PASSAGE:

※

My university co-professor Eliza told me that when she was teaching high school in Australia, she asked her class, “How many of you have separated parents?” There was absolute silence. The class froze. After several minutes, one brave girl raised her hand. Eliza encouraged the class to speak up.
Slowly, one more hand went up, then another, until, finally, Eliza counted 32 out of a class of 40. I was shocked. Eight out of 10 students were products of a broken home. That was an alarming situation. Eliza did not bother to talk about it in class. The classroom was not the proper forum for such an explosive and personal matter. She let it go, but it stuck in her mind. That was about 20 years ago.
Eliza and I were thinking how serious the situation is if this phenomenon is rampant and worldwide. Will it affect how society evolves into a sinister form? We read about students in US schools massacred at random by people who were sick in their minds. Is there a correlation? Were they once broken children of broken homes? Are they isolated cases or an emerging trend? If broken homes and broken children become an epidemic, will society slowly implode?
The core issue is the hatred building up inside broken children. Can the situation reach critical mass as a catalyst towards the gradual implosion of society itself?
I wonder what the statistics are today, when life has become more chaotic and violent and anarchic. The culprit is broken families, broken homes, the very foundation of society. People and nations worldwide are imploding for the simple reason that broken homes produce broken children, who develop emotional problems due to the lack of familial love. These children are the future hope of the nations, future leaders, who may be grappling for meaning they cannot find in a cruel world.
These are the youth who are lost today, not knowing what to do with themselves, prone to violence as a reaction to the absence of family or of love in the family, full of hatred for unknown reasons, seeking revenge against people they do not even know who. They are full of loneliness and depression, protracted, never-ending.

※

EXERCISE SET:
A - Copy the essay on broken homes from "Eliza and I" to "society slowly implode?", substituting "pandemic" for "epidemic".
B - In the essay on broken homes, how many of the 40 students in Eliza's class eventually raised their hands?

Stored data

※

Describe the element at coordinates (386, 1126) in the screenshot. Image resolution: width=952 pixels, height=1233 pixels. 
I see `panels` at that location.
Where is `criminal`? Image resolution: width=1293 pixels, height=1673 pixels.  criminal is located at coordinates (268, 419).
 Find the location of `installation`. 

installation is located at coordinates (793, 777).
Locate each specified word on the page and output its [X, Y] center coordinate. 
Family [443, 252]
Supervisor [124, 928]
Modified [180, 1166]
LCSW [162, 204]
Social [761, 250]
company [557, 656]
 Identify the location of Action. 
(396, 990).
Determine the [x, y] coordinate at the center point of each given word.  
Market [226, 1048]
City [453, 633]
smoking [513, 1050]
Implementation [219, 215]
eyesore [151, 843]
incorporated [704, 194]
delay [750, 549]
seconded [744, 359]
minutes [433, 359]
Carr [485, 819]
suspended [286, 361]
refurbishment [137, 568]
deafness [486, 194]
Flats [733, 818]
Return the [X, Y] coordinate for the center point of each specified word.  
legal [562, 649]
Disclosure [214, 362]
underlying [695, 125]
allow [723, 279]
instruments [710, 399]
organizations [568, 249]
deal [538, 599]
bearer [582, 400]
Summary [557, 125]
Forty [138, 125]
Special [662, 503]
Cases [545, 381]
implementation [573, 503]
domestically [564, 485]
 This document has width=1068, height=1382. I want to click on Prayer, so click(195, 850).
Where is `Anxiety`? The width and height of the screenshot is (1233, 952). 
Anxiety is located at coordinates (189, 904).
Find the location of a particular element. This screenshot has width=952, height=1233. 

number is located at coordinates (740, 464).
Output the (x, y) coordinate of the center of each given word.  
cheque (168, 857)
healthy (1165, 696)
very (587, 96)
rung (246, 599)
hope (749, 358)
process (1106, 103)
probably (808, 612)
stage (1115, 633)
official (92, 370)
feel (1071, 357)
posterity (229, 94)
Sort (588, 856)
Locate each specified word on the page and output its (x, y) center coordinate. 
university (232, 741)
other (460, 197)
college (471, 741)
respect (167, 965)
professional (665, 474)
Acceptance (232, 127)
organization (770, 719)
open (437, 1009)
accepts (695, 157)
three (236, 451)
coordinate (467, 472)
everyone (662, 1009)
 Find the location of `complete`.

※

RESULTS IN ORDER:
A -
Eliza and I were thinking how serious the situation is if this phenomenon is rampant and worldwide. Will it affect how society evolves into a sinister form? We read about students in US schools massacred at random by people who were sick in their minds. Is there a correlation? Were they once broken children of broken homes? Are they isolated cases or an emerging trend? If broken homes and broken children become an pandemic, will society slowly implode?

B - 32